The Python API supports context managers for automatic run completion:

```python
# Automatic completion on success
with exp.start_run() as run:
    run.log_param("lr", 0.001)
    # ... training code ...
# Run automatically marked as "completed"

# Automatic failure on exception
with exp.start_run() as run:
    run.log_param("lr", 0.001)
    raise ValueError("Training failed!")
# Run automatically marked as "failed"
```

### Querying and Filtering

```python
# Filter by status
completed = exp.query(filter={"status": "completed"})

# Filter by tags
baseline_runs = exp.query(filter={"tags": ["baseline"]})

# Filter by parameter value
lr_runs = exp.query(filter={"learning_rate": "0.001"})
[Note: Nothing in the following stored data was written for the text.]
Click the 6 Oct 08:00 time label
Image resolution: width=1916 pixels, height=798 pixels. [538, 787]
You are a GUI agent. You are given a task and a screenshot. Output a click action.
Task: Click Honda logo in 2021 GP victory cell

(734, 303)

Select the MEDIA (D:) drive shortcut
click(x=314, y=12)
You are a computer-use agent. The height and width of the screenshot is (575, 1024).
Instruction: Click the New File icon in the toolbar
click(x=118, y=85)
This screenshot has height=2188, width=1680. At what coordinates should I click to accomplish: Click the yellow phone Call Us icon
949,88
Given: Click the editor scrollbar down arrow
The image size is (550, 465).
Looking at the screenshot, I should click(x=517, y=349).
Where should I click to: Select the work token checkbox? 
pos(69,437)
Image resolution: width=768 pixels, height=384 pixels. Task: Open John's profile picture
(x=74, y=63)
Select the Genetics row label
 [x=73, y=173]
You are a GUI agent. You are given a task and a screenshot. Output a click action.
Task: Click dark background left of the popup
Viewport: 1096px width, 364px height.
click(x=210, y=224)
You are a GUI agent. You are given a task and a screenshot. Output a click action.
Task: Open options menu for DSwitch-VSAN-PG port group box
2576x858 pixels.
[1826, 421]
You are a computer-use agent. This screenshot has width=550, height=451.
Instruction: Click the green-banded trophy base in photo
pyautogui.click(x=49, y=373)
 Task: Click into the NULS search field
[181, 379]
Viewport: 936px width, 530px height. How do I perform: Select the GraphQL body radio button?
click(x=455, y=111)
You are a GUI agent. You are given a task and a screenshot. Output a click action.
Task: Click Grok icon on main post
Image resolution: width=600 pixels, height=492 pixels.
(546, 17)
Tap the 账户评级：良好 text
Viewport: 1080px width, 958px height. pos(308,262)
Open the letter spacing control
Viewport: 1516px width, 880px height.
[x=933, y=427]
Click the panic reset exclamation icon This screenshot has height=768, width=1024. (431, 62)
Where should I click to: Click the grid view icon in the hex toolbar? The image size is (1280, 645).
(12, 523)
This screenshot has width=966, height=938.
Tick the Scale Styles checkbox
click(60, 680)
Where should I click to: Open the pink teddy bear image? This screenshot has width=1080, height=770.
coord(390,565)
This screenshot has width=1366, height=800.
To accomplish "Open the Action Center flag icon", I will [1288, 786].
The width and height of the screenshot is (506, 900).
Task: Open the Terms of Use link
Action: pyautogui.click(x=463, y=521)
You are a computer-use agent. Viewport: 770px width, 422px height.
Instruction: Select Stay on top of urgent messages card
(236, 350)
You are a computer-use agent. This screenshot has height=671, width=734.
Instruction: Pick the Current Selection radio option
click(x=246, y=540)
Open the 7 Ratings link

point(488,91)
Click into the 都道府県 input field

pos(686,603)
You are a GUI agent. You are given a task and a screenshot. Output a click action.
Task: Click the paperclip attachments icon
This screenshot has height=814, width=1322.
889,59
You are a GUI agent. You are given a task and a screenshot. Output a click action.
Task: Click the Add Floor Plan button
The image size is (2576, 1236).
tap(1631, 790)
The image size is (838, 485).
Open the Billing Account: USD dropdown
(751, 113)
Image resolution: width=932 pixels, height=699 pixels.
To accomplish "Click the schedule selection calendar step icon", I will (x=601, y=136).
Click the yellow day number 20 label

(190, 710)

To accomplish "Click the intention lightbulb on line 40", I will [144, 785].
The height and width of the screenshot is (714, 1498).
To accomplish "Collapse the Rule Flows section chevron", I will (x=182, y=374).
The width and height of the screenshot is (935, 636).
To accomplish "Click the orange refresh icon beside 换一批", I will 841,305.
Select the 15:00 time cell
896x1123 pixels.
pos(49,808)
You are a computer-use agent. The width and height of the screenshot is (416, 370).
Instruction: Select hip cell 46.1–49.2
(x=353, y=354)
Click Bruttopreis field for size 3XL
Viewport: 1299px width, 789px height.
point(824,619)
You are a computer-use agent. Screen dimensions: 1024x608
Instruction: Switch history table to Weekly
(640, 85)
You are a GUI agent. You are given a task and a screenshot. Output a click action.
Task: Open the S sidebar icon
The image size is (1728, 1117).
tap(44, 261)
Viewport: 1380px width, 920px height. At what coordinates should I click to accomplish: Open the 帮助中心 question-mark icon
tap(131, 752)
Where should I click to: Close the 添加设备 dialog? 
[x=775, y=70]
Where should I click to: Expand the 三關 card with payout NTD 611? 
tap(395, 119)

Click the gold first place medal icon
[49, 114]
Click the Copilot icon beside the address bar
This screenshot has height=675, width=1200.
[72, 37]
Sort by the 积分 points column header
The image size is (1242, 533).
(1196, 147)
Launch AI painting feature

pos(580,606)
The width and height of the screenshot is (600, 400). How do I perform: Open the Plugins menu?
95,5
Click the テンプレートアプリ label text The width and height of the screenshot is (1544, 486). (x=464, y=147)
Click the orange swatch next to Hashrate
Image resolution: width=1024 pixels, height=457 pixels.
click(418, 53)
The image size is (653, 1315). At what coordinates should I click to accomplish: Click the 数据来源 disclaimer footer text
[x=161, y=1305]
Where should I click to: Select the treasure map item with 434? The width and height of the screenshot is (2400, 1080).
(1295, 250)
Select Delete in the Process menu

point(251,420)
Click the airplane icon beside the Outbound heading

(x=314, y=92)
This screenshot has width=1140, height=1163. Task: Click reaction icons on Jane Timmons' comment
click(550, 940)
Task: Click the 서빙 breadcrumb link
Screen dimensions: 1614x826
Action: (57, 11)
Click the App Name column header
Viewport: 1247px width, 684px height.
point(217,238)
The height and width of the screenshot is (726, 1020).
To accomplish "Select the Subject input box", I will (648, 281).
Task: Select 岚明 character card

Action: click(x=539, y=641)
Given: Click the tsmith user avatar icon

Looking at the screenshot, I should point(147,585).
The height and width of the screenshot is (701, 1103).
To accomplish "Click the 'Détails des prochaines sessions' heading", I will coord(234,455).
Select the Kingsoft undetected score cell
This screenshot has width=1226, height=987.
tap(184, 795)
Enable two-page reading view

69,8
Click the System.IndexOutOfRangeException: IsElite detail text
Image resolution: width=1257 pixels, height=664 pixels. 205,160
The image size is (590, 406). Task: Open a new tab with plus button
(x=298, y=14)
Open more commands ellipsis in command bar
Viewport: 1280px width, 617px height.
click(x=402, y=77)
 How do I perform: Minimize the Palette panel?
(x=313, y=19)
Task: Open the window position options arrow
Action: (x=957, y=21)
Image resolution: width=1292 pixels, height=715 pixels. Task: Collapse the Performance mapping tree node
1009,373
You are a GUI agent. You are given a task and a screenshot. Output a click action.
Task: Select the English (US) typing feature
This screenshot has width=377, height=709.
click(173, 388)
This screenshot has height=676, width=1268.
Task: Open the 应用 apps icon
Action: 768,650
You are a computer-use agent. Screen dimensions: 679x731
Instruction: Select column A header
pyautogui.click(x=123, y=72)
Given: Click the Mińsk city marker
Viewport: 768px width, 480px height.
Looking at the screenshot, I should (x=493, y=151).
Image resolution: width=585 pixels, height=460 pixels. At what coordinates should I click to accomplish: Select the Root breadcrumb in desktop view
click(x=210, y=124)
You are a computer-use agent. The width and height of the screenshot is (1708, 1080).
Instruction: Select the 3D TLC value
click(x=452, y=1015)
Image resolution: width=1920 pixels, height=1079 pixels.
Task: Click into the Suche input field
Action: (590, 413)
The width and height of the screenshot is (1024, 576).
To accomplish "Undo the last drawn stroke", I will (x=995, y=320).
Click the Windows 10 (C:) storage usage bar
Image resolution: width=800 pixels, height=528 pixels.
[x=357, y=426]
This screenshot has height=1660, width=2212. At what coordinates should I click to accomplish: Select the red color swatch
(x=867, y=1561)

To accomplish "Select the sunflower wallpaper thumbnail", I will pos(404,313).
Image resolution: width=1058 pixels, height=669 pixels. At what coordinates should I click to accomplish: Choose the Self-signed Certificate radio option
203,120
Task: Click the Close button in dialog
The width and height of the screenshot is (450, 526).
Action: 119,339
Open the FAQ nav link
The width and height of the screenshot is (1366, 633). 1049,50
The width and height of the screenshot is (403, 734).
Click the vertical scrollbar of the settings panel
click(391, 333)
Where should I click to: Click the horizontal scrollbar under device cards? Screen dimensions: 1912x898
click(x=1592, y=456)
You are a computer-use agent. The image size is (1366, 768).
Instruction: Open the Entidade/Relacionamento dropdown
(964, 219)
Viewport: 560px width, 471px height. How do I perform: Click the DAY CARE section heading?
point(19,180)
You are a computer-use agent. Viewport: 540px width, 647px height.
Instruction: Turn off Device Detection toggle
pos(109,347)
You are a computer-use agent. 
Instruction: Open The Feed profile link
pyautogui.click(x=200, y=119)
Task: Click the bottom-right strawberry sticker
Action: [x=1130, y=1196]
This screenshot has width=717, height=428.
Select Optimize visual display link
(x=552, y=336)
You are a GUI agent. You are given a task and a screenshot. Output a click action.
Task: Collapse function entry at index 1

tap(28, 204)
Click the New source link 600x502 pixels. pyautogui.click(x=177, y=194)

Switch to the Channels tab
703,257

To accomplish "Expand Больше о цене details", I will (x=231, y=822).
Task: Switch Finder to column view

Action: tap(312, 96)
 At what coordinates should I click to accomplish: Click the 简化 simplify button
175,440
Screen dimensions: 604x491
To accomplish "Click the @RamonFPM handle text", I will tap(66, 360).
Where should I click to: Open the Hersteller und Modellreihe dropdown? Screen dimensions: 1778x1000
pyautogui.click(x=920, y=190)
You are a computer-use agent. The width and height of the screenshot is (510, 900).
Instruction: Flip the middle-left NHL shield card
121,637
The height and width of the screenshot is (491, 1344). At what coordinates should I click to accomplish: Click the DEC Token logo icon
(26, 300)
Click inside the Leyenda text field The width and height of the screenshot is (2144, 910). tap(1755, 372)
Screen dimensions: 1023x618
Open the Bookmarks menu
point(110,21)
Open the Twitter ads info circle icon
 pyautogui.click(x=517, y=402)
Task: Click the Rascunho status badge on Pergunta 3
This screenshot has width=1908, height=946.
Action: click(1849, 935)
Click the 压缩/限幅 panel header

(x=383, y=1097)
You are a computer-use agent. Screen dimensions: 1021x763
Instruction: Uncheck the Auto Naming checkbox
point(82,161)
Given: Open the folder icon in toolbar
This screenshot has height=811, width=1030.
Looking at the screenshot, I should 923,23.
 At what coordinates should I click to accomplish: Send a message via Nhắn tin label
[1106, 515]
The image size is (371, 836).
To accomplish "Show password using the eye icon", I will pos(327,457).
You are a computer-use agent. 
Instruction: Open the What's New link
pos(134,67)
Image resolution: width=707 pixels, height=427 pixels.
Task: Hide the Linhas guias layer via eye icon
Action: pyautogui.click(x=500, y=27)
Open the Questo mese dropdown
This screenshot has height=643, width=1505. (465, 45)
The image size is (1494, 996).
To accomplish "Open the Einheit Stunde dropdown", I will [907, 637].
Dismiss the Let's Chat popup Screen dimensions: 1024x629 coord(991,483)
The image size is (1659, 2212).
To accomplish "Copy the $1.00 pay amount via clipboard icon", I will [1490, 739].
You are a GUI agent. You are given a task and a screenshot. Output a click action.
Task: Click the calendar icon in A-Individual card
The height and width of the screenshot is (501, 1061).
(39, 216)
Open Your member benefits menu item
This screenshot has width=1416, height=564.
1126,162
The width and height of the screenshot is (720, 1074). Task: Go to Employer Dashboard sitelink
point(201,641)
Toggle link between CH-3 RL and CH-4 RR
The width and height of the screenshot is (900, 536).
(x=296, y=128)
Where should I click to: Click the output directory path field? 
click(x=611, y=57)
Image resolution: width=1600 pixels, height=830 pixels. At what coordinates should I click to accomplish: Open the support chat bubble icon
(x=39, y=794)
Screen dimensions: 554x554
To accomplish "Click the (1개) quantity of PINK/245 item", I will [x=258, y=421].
# Sort by metric (descending for best first)
best_runs = exp.query(sort_by="accuracy", ascending=False)

# Combine filters
best_baseline = exp.query(
    filter={"status": "completed", "tags": ["baseline"]},
    sort_by="accuracy",
    ascending=False
)
```

## Data Types

Syna supports six atomic data types:

| Type | Rust | C/FFI | Description |
|------|------|-------|-------------|
| Null | `Atom::Null` | N/A | Absence of value |
| Float | `Atom::Float(f64)` | `SYNA_put_float` | 64-bit floating point |
| Int | `Atom::Int(i64)` | `SYNA_put_int` | 64-bit signed integer |
| Text | `Atom::Text(String)` | `SYNA_put_text` | UTF-8 string |
| Bytes | `Atom::Bytes(Vec<u8>)` | `SYNA_put_bytes` | Raw byte array |
| Vector | `Atom::Vector(Vec<f32>, u16)` | `SYNA_put_vector` | Embedding vector (64-4096 dims) |

## Configuration

```rust
use synadb::{synadb, DbConfig};

let config = DbConfig {
    enable_compression: true,   // LZ4 compression for large values
    enable_delta: true,         // Delta encoding for float sequences
    sync_on_write: true,        // fsync after each write (safer but slower)
};

let db = synadb::with_config("my_data.db", config)?;
```

## Error Codes (FFI)

| Code | Constant | Meaning |
|------|----------|---------|
| 1 | `ERR_SUCCESS` | Operation successful |
| 0 | `ERR_GENERIC` | Generic error |
| -1 | `ERR_DB_NOT_FOUND` | Database not in registry |
| -2 | `ERR_INVALID_PATH` | Invalid path or UTF-8 |
| -3 | `ERR_IO` | I/O error |
| -4 | `ERR_SERIALIZATION` | Serialization error |
| -5 | `ERR_KEY_NOT_FOUND` | Key not found |
| -6 | `ERR_TYPE_MISMATCH` | Type mismatch on read |
| -100 | `ERR_INTERNAL_PANIC` | Internal panic |

## Architecture

Syna uses an append-only log structure inspired by the "physics of time" principle:

```
┌─────────────────────────────────────────────────────────────┐
│ Entry 0                                                     │
├──────────────┬──────────────────┬───────────────────────────┤
│ LogHeader    │ Key (UTF-8)      │ Value (bincode)           │
│ (15 bytes)   │ (key_len bytes)  │ (val_len bytes)           │
├──────────────┴──────────────────┴───────────────────────────┤
│ Entry 1 ...                                                 │
└─────────────────────────────────────────────────────────────┘
```

- **Writes**: Always append to end of file (sequential I/O)
- **Reads**: Use in-memory index for O(1) key lookup
- **Recovery**: Scan file on open to rebuild index
- **Compaction**: Rewrite file with only latest values

## Contributing

See [CONTRIBUTING.md](CONTRIBUTING.md) for guidelines.

## License

MIT License - see [LICENSE](LICENSE) for details.